Je soupçonne Sam Raimi, le maître d’œuvre de cette comédie d'horreur, d’avoir choisi la sublime Canadienne en tant que rôle principal pour le capital sympathie naturel qui se dégage d’elle, pour sa douceur physique, afin de créer un troublant contraste avec les actes du personnage (dont un qui se distingue vraiment des autres, poussant même à avoir de l'empathie pour l'antagoniste !), et aussi, évidemment, pour son immense talent d’actrice, à l’aise dans tous les types de rôles et dans tous les registres.
Sam Raimi qui, hors des contraintes aseptisées des superproductions, laisse pleinement le sale gosse qu’il est s’exprimer (le Sam Raimi que je préfère de très loin : celui des Evil Dead et de Drag Me to Hell !), en offrant un beau lot de séquences graphiques avec des détails bien grotesques. Je ne pensais pas qu’un crash aérien ou une scène de vomi pouvaient me faire autant rire.
Alors, oui, j’entends certains me dire que le film rappelle pas mal une certaine purge palmée. Alors déjà, il n’y a pas plagiat, puisque le scénario de Send Help avait déjà été écrit lors de la sortie de l’autre merde. Ensuite, autant cette dernière pue la prétention d’un mec qui se croit bien plus talentueux et aussi de la mêlée qu’il ne l’est réellement, autant le Raimi révèle la personnalité d’un artiste qui veut sincèrement offrir un divertissement efficace et fun aux spectateurs.
Et pour le rebondissement en commun autour du fait que l’île déserte n’est pas aussi déserte et si éloignée de toute civilisation que cela, il est nettement mieux amené dans notre divertissement efficace et fun (le personnage masculin a une bonne raison de ne pas explorer l’endroit par lui-même, puisqu’il a une jambe gravement blessée ; la protagoniste a de bonnes raisons de le lui cacher pour maintenir sa domination !). Tandis que, dans l’autre étron, il n’est pas difficile de se douter immédiatement que si les personnages restent comme des cons sur la plage sur laquelle ils ont échoué, au lieu d’aller inspecter l’entièreté des lieux, c’est pour nous balancer le rebondissement susmentionné à la toute fin.

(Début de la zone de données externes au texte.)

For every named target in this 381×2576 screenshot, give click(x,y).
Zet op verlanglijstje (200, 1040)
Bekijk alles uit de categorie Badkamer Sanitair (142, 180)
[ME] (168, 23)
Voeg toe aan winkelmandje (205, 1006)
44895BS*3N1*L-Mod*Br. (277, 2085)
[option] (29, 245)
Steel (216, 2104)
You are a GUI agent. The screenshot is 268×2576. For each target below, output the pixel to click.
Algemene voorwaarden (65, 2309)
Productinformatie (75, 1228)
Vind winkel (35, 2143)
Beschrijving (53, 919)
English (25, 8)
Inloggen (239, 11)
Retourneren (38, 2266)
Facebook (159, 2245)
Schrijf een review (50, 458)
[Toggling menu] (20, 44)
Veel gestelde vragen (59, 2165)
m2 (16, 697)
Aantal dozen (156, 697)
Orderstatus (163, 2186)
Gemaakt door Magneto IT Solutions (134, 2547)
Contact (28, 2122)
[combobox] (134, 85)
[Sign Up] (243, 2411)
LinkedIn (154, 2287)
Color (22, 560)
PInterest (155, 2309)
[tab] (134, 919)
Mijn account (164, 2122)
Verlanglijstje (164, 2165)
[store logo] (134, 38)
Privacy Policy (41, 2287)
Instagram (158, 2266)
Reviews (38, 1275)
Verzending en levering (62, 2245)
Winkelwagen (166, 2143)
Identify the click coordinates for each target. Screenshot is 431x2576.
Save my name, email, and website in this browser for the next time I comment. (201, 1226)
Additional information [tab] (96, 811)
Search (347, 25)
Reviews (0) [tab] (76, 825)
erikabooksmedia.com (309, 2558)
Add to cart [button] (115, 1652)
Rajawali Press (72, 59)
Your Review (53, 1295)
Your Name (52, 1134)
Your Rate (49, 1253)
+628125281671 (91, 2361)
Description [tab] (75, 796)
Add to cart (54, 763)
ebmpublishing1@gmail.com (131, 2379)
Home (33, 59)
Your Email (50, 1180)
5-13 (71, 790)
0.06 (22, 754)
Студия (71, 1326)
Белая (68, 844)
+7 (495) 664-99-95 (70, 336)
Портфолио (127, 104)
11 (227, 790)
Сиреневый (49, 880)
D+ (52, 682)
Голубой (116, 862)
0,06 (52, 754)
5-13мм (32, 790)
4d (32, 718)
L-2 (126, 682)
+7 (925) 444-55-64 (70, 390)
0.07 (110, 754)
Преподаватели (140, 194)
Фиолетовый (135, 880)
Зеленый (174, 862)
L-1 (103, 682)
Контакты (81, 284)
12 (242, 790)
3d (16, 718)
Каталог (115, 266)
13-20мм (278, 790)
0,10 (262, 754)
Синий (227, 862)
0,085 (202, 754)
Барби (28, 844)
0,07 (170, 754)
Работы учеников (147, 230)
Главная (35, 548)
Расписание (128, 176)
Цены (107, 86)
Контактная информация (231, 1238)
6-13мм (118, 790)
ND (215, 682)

Bon, sinon, il vaut mieux fermer les yeux sur de nombreuses invraisemblances, et aussi sur une utilisation un peu trop fréquente d’un CGI d’une qualité très médiocre, donnant un aspect trop artificiel au rendu visuel global (c’est dommage pour un réalisateur qui faisait auparavant beaucoup honneur au practical !), et prendre son pied devant cette œuvre qui, en plus d'être une satire sociale assez percutante l'air de rien, offre de beaux moments horriblement savoureux, le tout portée par une ultra-charismatique Rachel McAdams, comme d’habitude fantastique ♥♥♥♥♥.